*** Block opens ***

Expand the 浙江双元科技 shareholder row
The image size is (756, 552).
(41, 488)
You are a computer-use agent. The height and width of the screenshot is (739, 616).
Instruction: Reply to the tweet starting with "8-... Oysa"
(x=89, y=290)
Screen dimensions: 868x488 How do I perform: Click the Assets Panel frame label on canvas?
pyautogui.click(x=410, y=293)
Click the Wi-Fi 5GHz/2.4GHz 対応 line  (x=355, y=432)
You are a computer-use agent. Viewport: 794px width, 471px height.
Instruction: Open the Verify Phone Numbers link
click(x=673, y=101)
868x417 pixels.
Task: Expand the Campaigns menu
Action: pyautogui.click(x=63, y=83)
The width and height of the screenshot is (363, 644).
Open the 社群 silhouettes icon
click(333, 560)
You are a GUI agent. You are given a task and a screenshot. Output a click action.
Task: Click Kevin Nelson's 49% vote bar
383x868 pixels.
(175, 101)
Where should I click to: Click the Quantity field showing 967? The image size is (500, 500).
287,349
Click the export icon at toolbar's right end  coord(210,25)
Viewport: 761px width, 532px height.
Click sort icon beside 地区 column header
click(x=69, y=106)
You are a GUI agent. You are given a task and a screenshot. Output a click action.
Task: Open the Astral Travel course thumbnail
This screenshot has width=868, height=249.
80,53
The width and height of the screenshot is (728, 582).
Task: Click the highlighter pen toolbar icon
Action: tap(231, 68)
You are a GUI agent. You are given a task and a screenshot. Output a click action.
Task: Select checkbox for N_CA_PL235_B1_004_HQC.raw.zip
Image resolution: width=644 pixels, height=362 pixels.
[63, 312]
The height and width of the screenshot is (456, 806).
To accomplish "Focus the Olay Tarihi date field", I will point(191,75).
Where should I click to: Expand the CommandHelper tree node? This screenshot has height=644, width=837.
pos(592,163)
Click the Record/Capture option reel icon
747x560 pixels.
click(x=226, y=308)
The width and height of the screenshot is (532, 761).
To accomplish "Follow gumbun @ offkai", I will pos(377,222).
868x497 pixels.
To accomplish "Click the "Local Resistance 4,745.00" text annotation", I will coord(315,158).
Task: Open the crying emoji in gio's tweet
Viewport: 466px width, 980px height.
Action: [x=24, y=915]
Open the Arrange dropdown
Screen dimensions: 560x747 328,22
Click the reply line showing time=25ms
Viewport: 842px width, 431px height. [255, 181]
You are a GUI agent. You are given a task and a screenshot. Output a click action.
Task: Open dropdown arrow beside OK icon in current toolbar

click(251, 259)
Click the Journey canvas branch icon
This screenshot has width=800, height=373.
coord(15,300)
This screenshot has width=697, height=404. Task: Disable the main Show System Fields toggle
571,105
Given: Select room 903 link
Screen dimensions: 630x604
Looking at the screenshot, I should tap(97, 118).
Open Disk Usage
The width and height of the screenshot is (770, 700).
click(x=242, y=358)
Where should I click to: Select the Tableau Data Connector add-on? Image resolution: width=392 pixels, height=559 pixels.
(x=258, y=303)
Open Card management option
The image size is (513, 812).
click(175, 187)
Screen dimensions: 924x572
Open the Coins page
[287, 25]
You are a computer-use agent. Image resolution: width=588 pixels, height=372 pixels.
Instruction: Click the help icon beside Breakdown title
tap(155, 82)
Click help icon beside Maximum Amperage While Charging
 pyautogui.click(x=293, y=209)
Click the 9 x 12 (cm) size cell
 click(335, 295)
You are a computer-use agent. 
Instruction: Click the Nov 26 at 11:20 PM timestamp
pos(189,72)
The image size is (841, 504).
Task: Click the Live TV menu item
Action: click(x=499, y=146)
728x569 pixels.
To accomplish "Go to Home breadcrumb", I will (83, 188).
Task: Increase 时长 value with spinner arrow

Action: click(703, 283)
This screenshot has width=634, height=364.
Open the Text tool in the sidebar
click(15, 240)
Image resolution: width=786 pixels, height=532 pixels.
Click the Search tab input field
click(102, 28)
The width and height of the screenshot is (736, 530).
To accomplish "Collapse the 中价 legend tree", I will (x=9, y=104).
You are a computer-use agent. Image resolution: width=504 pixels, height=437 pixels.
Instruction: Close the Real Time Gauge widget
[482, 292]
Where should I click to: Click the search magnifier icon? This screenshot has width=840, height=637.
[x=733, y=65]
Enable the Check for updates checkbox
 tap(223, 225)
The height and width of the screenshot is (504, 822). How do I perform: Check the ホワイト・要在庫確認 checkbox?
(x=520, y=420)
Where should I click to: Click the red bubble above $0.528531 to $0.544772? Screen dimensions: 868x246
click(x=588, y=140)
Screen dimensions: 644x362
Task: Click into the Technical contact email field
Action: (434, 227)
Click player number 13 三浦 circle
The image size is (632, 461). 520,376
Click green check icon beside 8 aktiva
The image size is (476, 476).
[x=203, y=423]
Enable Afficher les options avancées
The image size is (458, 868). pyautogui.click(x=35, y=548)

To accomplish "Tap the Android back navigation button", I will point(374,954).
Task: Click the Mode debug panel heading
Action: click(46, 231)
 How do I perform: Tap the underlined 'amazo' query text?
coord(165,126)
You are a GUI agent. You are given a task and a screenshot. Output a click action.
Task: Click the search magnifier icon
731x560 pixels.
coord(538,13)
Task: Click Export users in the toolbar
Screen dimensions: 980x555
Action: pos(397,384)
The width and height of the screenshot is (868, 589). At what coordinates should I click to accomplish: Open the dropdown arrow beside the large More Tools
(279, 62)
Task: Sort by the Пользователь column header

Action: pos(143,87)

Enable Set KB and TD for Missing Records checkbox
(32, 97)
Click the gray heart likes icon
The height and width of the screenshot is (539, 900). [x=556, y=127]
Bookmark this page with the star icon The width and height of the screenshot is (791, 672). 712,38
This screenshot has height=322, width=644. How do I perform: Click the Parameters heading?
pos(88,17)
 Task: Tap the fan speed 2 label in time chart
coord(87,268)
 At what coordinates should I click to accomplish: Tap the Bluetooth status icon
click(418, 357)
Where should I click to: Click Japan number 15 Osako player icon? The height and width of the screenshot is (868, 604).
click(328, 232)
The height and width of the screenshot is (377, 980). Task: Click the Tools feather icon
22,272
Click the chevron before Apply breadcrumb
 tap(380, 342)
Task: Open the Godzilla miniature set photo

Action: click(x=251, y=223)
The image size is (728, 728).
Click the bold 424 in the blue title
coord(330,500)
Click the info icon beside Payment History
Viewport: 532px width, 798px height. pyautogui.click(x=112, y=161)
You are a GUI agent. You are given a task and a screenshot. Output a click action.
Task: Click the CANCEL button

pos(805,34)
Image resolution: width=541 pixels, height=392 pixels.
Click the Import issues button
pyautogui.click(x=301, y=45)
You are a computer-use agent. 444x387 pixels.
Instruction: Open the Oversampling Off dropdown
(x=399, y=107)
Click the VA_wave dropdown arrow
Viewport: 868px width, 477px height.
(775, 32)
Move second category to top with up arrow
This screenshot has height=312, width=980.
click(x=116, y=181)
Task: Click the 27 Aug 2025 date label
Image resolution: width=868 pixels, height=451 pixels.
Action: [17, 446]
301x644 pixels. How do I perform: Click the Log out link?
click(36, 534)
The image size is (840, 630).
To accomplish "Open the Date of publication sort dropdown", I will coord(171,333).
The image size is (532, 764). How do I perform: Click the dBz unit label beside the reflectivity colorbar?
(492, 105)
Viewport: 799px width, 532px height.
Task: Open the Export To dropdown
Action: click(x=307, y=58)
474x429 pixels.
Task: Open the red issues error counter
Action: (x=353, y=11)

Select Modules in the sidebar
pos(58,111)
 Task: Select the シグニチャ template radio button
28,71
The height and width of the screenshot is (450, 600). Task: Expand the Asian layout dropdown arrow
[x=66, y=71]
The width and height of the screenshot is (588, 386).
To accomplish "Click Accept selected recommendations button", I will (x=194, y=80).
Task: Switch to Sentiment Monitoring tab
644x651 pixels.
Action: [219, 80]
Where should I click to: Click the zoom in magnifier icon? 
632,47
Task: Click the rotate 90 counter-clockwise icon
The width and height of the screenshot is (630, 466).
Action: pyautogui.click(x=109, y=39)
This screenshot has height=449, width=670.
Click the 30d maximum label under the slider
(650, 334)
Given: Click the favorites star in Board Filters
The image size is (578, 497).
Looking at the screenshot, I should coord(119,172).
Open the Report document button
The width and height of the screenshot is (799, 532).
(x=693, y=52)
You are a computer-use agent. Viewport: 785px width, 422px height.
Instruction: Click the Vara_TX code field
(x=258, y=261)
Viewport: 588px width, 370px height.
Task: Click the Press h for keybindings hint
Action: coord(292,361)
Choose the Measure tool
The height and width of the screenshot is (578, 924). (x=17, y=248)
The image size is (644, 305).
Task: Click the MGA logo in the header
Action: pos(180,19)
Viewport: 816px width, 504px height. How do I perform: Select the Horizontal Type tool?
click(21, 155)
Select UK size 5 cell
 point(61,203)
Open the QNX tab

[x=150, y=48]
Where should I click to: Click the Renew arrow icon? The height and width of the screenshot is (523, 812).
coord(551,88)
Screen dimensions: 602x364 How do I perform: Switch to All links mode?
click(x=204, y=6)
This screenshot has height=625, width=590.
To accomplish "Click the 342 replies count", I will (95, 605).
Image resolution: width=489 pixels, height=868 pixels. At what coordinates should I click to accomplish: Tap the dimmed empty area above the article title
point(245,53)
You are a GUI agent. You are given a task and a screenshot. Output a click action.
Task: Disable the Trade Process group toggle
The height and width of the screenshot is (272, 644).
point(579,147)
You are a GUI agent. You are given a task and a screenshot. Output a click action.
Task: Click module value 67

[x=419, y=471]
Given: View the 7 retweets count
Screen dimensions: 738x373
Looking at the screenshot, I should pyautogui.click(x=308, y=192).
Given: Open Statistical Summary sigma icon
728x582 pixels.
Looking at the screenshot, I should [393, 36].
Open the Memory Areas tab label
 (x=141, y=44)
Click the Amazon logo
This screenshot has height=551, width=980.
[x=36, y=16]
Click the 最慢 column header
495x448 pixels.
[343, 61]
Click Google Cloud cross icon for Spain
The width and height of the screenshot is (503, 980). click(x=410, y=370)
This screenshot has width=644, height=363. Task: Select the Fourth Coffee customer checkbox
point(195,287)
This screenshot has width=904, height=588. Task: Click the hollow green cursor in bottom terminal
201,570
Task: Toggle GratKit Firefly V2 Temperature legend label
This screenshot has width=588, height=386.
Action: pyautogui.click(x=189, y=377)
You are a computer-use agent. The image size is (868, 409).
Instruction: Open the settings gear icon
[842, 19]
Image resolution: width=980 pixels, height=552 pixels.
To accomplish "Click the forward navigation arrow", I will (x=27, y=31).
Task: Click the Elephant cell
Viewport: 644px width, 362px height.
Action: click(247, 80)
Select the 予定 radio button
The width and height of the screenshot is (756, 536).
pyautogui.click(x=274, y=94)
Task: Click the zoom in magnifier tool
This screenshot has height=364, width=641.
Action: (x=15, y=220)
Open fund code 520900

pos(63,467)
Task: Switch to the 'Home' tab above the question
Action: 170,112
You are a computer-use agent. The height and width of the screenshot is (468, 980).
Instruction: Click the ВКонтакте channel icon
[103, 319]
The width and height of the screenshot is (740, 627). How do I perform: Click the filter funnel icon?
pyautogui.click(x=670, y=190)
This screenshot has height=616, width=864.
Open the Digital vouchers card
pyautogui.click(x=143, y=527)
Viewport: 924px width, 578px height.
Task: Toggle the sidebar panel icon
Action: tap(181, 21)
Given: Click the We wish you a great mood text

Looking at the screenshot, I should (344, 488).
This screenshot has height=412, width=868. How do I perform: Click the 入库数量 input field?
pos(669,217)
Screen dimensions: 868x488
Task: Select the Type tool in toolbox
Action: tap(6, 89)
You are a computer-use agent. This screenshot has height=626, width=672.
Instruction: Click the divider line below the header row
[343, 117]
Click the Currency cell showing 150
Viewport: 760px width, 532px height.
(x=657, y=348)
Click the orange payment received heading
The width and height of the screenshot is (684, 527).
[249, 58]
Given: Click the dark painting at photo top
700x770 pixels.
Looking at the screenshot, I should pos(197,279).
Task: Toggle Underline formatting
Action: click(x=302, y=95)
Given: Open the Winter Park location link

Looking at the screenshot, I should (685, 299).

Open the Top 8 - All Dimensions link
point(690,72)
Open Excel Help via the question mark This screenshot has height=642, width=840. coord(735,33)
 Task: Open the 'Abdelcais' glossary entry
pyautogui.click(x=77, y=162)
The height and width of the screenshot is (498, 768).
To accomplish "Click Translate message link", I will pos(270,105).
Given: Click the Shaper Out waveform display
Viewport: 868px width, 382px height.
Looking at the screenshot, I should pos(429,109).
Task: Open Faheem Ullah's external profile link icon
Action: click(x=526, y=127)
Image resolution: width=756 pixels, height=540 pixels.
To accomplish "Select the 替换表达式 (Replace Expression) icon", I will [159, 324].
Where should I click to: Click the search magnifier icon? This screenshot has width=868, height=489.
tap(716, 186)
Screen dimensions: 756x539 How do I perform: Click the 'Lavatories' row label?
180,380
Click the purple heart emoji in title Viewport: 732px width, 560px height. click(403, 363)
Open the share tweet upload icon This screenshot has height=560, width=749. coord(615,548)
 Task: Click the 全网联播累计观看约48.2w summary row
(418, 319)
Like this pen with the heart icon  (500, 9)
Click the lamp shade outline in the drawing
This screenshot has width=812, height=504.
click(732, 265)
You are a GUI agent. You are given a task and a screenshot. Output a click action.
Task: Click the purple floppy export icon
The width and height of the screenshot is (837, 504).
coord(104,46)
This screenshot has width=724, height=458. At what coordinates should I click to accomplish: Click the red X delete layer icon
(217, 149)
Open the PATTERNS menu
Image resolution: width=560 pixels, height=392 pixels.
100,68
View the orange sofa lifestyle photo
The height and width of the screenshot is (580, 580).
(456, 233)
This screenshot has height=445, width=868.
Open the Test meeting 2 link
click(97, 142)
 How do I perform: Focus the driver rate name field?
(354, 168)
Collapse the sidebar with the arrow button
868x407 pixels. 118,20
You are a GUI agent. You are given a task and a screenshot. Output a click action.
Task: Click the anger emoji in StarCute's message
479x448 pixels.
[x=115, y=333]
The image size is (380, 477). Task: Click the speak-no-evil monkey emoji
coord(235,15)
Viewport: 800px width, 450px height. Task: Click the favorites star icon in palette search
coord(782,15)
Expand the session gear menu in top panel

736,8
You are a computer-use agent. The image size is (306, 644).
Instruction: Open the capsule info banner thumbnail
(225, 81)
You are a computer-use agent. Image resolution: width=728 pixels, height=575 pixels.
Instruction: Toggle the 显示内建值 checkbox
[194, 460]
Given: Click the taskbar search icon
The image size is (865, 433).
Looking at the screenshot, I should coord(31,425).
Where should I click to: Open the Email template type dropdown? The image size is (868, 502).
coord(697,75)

*** Block closes ***

Starting at the line that contains "Instruction: Toggle the 显示内建值 checkbox" and ending at the last line of the data, repeat each line exactly; include nothing else.

Instruction: Toggle the 显示内建值 checkbox
[194, 460]
Given: Click the taskbar search icon
The image size is (865, 433).
Looking at the screenshot, I should coord(31,425).
Where should I click to: Open the Email template type dropdown? The image size is (868, 502).
coord(697,75)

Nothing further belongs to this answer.